Library

Program Notes

Go Back

Four Organs

by: Steve Reich

"I love Steve Reich's piece, Four Organs because it seeks to overthrow all definitions of how traditional music is made," says David Lang. "It was written in the sixties, and the music that was accepted around that time was very brainy, elitist and dense--it had as its premise that there was a hidden knowledge that the audience didn't have. Steve was one of the revolutionary younger composers who rebelled against that. The battleground was mostly about the question of what to do with your ego as the composer. What is the point of having someone listen to your work?
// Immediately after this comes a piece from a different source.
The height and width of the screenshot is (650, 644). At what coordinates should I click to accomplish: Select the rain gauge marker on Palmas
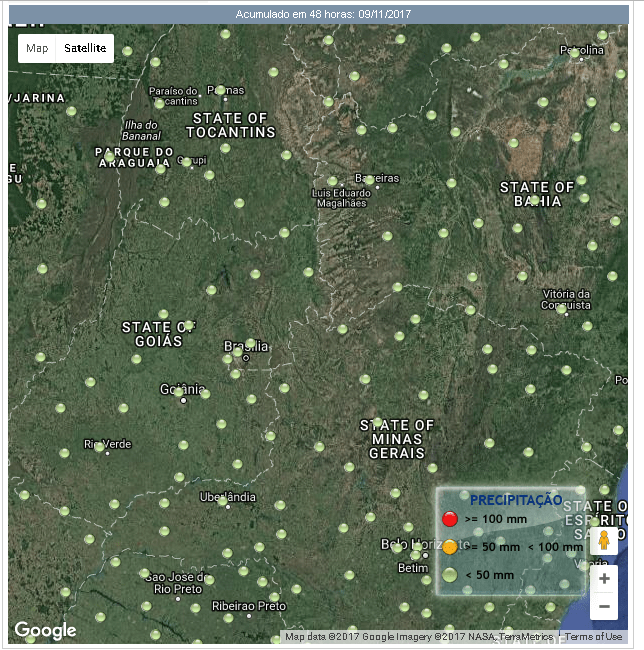click(x=220, y=91)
Is it for them to think, Oh, that person feels things more acutely than I do, or, that person's brain is bigger than mine? These younger composers said, Maybe the point is: here's an interesting process or an interesting fact about the musical world, and the composer and the audience become equal as they listen to how the process plays out. What you are presented with in the beginning of Four Organs is a complicated sound--it's a beautiful chord, but it's a complicated chord--and the whole piece is a process of lengthening that pulls the chord apart. Steve sets up the argument and watches it unfold. It's like a microscope. Every time the cycle begins again, it is as if you turned on the next highest power of the microscope and you see the chord in just a little more detail. It's complicated, hard to listen to, sophisticated in its own way, yet every listener knows exactly where they are, what the composer's intentions are, what they are supposed to feel."